Anisa tersenyum sambil menggelengkan kepalannya. Lalu dia berkata,"Tidak bisa, aku masih ingin di sini."

"Kalau begitu aku pergi, sampai jumpa Anisa," berjalan sambil melambaikan tangan.

"Tunggu!"

"Iya?" timbalnya sembari menoleh ke belakang.

"Ingat pesanku. Apapun yang terjadi percaya dirilah. Terima kasih untuk hari ini, sekarang aku bisa tenang. Kudoakan semoga kamu mendapatkan apa yang kamu kamu inginkan," kata gadis itu disaat terakhir sembari menggenggam tangan Juliet.

"Thanks nis, sampai jumpa!" serunya berlari sambil melirik melambaikan tangan kepada Anisa.

"Jangan lupakan akul!" teriak Anisa dari kejauhan.

Hari semakin sore, mereka semua pergi menuju papan pengumuman untuk melihat skor simulasi Ujian SBMPTN. Sayangnya Juliet tidak lulus, dia pun berjalan sedikit menjauh dan melihat keberhasilan Sunara serta teman-temannya. Setelah itu, mereka semua berjalan kembali menuju Vila. Jalan lurus dan berlikuk telah mereka lewati, jalanan menanjak juga telah mereka lalui.

Tono teringat oleh sosok gadis, telah Juliet temui di Lapangan Baseball. Parasnya yang cantik, berambut coklat serta mengenakan serakam PMR SMK 7 Kembang membuatnya semakin penasaran. Kemudian, dia berjalan menghampiri Juliet sedang terdiam memandangi pemandangan seorang diri di lantai atas.

"Mas Jul," sapa Tono.

"Hei, Tono."

"Sewaktu di Lapangan Baseball elu bicara sama siapa?"

"Temanku, namanya Anisa Nur Khalifah. Kami bertemu di GOR UPI sewaktu lomba Palang Merah. Dulu karena kesibukan, kami gak sempat kenalan. Tapi sekarang, kami sudah berkenalan walau gue sekali lagi harus berpisah dengannya tanpa meminta nomer ponselnya," jawab Juliet sembari bersedih dan menyesal.

Kemudian, Tono meraih ponsel miliknya di dalam saku celana. Dia menunjukkan foto Anisa bersama dirinya kepada Juliet.

"Anisa yang ini?" tanya Tono memastikan.

"Iya! Ini orangnya!" serunya dengan sangat bahagia.

"Sebenarnya, Anisa adalah sepupuku sudah meninggal satu tahun yang lalu," kata Tono membuat Juliet sangat terkejut.

"Apa?! Jangan bercanda! Elu lihat sendiri, gue berbincang berdua dengan Anisa!" timbalnya sangat terkejut.
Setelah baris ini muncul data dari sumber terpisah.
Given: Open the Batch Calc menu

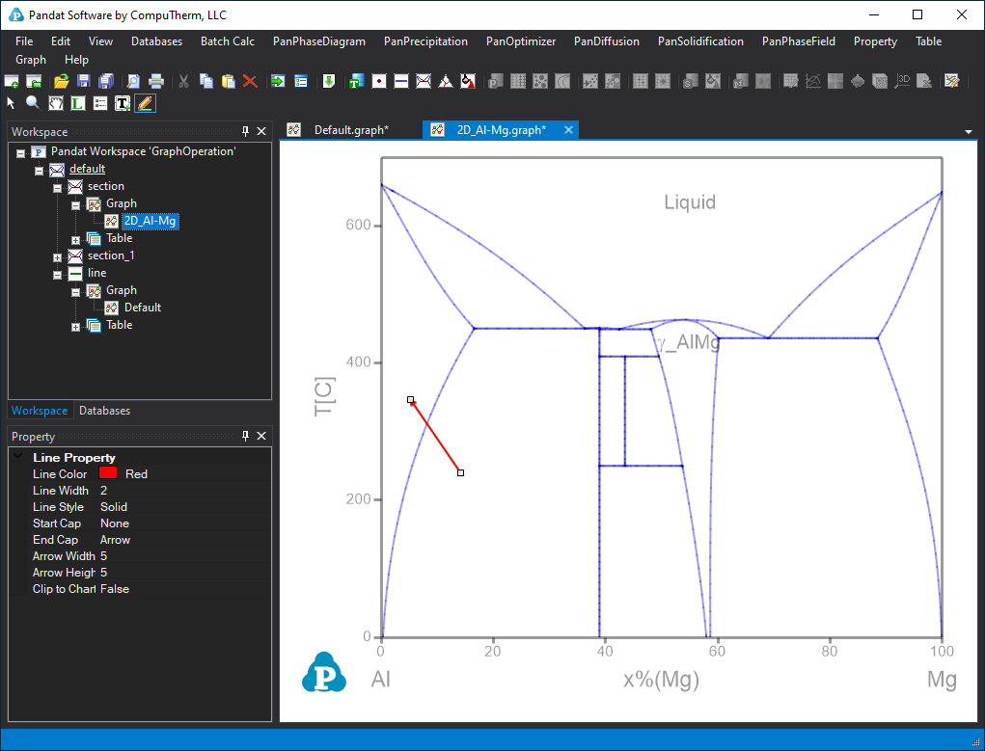Looking at the screenshot, I should (x=228, y=41).
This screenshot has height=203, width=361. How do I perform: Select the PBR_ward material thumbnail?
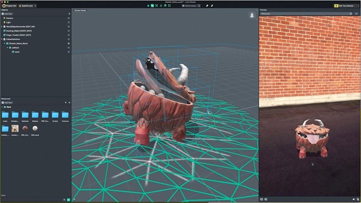pos(35,128)
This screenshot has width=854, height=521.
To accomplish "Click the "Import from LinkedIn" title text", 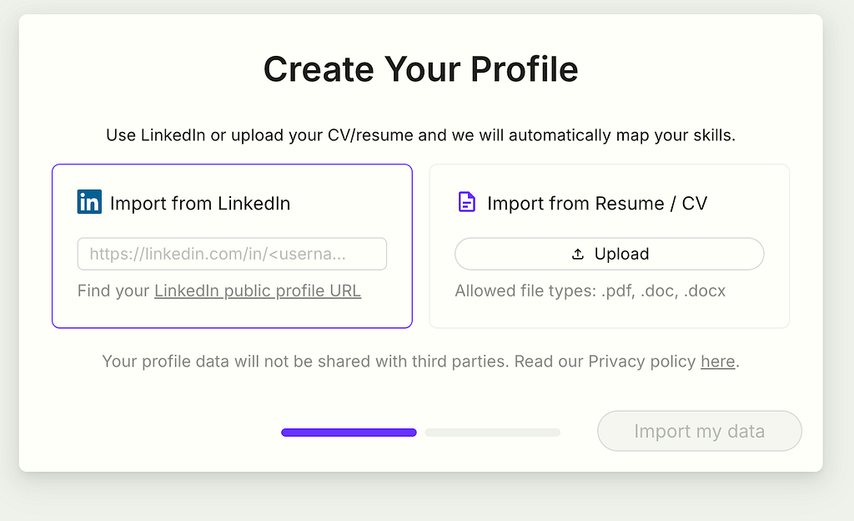I will click(200, 203).
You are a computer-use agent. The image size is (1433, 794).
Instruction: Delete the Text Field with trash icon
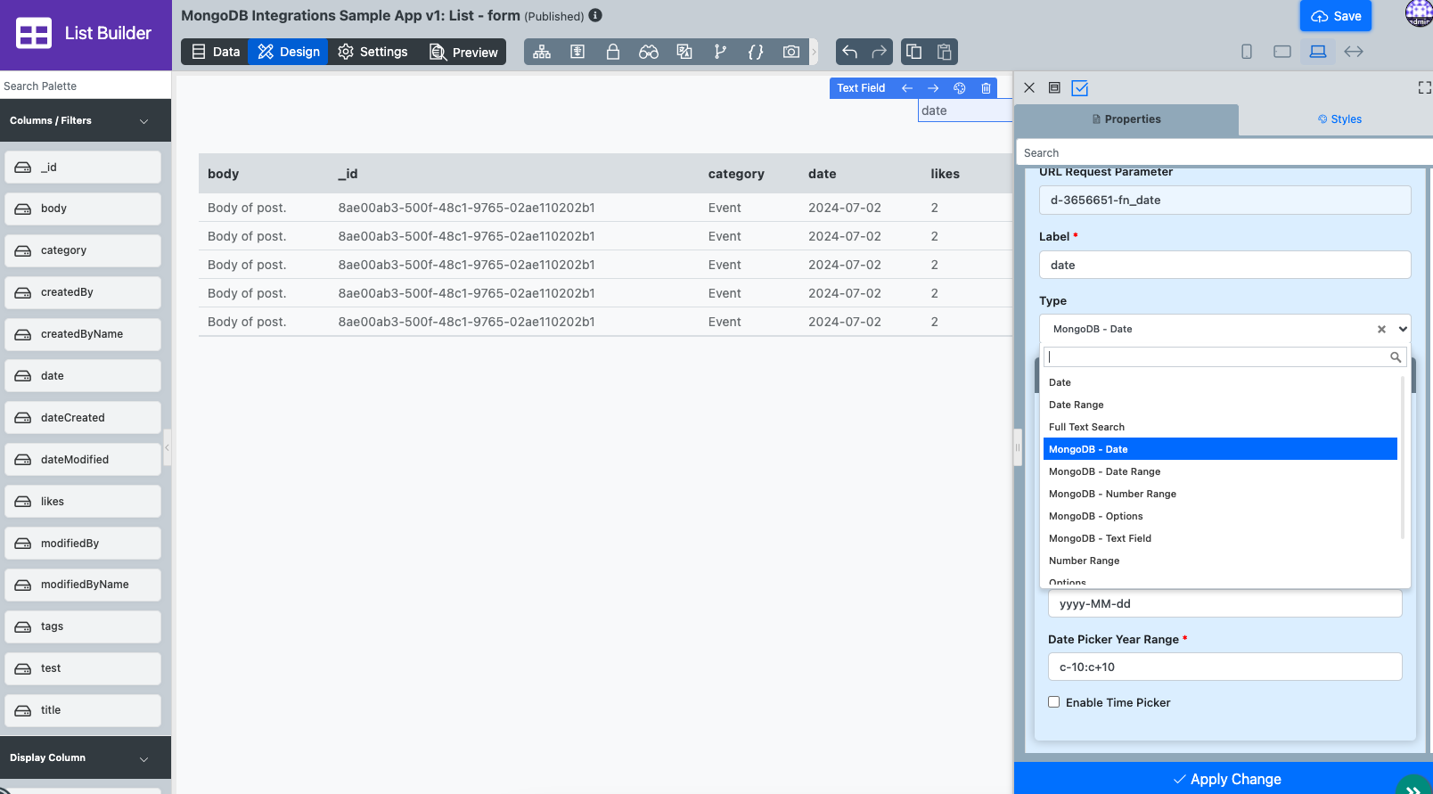coord(986,88)

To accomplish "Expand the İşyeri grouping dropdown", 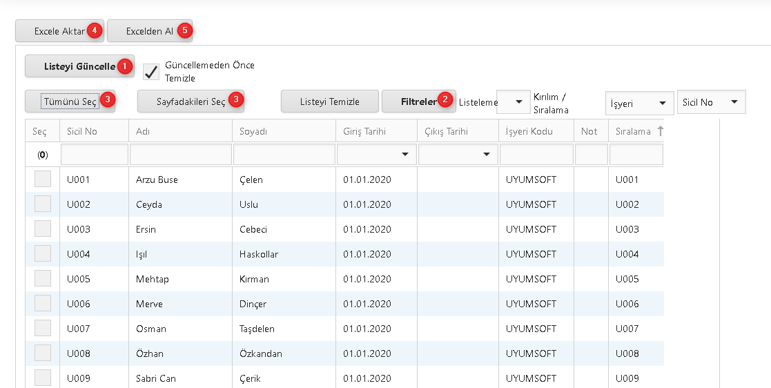I will click(639, 103).
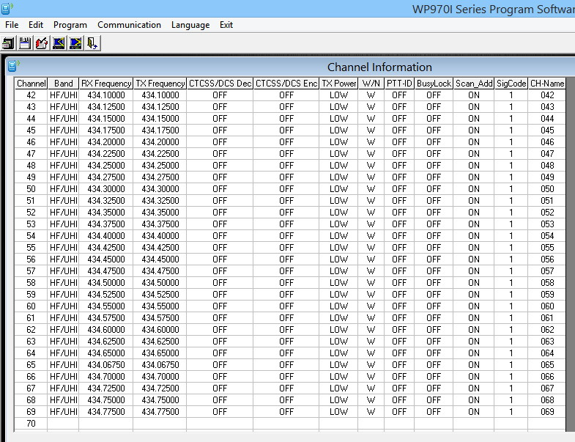Click the Exit menu item
Screen dimensions: 575x442
(226, 25)
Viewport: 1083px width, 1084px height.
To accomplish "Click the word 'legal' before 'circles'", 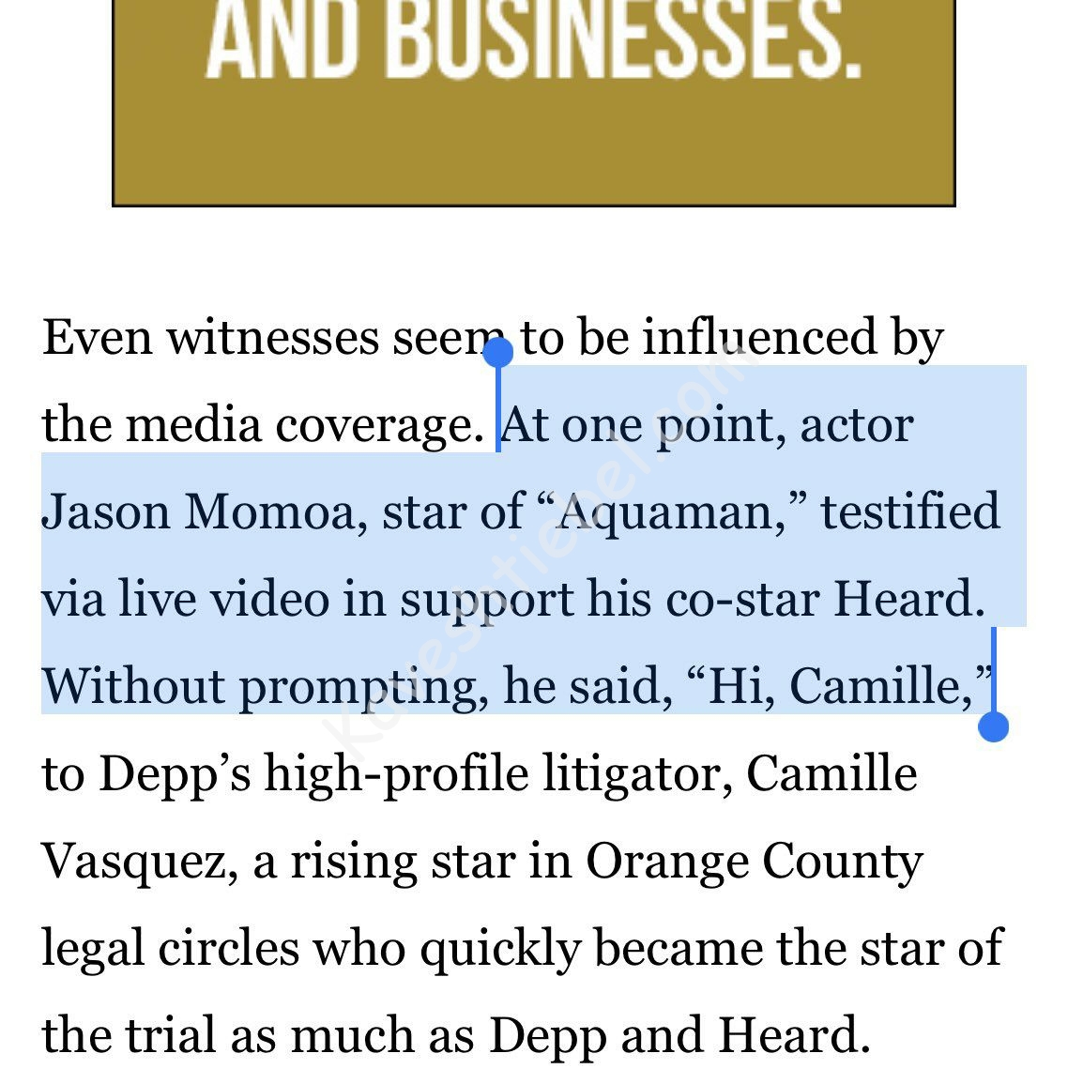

"Sumpah gue gak bohong, Anisa sepupuku sudah meninggal. Dia meninggal karena kecelakaan. Tiga bulan sebelum kematiannya, dia selalu bercerita tentang anak bawang yang ingin sekali dia temui. Tampaknya, dia sangat menyukai anak bawang itu. Gak nyangka, anak bawang itu adalah elu, Juliet. Mungkin sekarang, dia sudah tenang karena penantiannya sudah terpenuhi," ujarnya sembari menepuk pundaknya. "Thanks," sambungnya berterima kasih.

Tono pun pergi meninggalkannya seorang diri di lantai atas. Satu persatu, Tono mulai menuruni anak tangga lalu dia mendengar suara tangisan dari atas. Tidak ada yang bisa dia lakukan, selain memberi waktu kepada Juliet untuk sendiri.

Setiap pertemuan pasti ada perpisahan. Namun perpisahan bukanlah sebuah akhir, melainkan awal sebuah kisah yang baru.